The department did back away from pursuing two particularly draconian ideas that were contained in its initial proposed regulation: it removed the requirement that students be in default before bringing a borrower defense claim, and it also abandoned its initial attempt to end debt discharges for students that attended schools that close abruptly but were offered “teach-out” plans. However, these modest concessions do little to salve rollbacks that abandon defrauded students.

Mandatory Pre-Dispute Arbitration Agreements and Class Action Waivers

The Department of Education in its new rule also took the opportunity to eliminate other consumer protections, allowing institutions to force students into signing pre-dispute arbitration agreements as well as class action waivers as requirements for enrollment. Research shows that borrowers are less successful in arbitration and obtain less relief.

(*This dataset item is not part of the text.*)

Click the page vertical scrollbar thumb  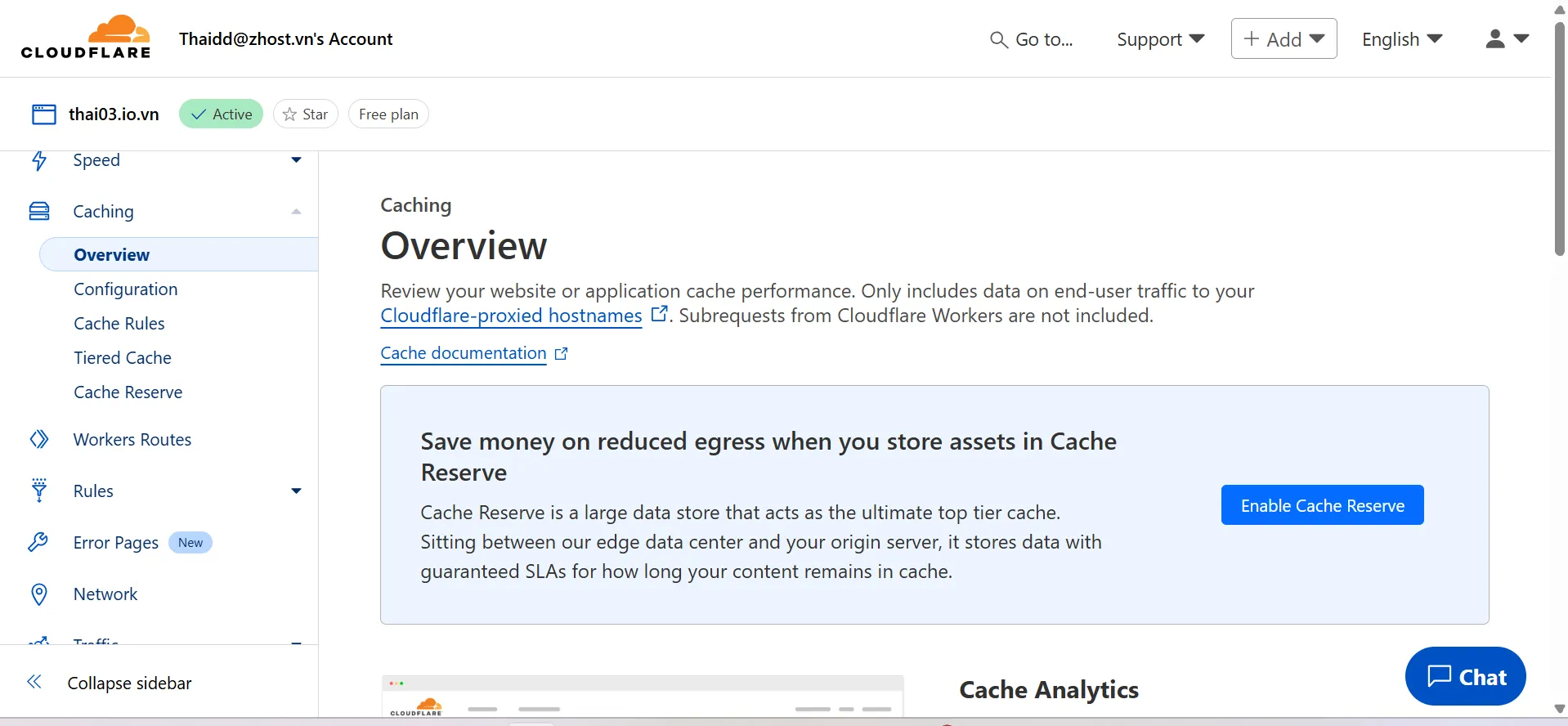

The department’s rule actually directly contradicts the Trump’s Department of Health and Human Services reasoning on a similar issue, which acknowledges the harm that such mandatory arbitration provisions can have for consumers.

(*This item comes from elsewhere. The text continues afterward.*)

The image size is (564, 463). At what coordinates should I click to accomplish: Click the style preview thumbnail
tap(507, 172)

The Department of Education in its new rule also took the opportunity to eliminate other consumer protections, allowing institutions to force students into signing pre-dispute arbitration agreements as well as class action waivers as requirements for enrollment.

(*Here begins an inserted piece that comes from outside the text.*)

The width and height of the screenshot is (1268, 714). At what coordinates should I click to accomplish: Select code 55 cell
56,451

Importantly, allowing schools to employ mandatory pre-dispute arbitration agreements and class action waivers also prevents the exposure of abusive patterns perpetrated by institutions. In 2016, the Department of Education stated that a core objective for the department in implementing the Direct Loan program is protecting the taxpayers’ investment. Specifically, their original rule prevented institutions accepting Direct Loans from protecting themselves from direct and effective accountability of misconduct, or “from deterring publicity that would prompt government oversight agencies to react, and from shifting the risk of loss for that misconduct to the taxpayer.” Arbitration agreements masks these behaviors, leading to higher future costs to the department in the long run—a connection made clear in cases like Corinthian Colleges and in the recent closure of Education Corporation of America. Yet, the final rule by DeVos’s Department of Education retains the ban, even while acknowledging the harm. The department explicitly states that removing the ban, combined with the removal of the reporting requirements around arbitration, “may extend the period that misrepresentation by institutions may go undetected, potentially exposing more borrowers and increasing taxpayer exposure to potential claims.”

Conclusion

The Department of Education defends its underlying theory for reversing student protections by relying on two lines of reasoning: that students will bring frivolous claims, and that a “borrower beware,” disclosure-based system will be enough to protect consumers. Yet the department does not make any sort of reasonable case for its fear of burdensome frivolous claims, or show why such a fear should outweigh the deep harm done by predatory schools that borrowers will now face. And while the department previously stated that the borrower defense claims are solely the fault of the students who “regret the choices they made”—a line of reasoning it continues to take in the final rule—the department also does not provide support to show that this “knowledgeable shopper” system will actually protect students (previous research would disprove such a claim), or that the theory is supported by the structure, text, or legislative history of the Higher Education Act (it’s not). Such claims would be unsupportable, which is why we have—or, in this case, had—systematic protections in place for students looking to better their lives and forced to take out debt in order to do so.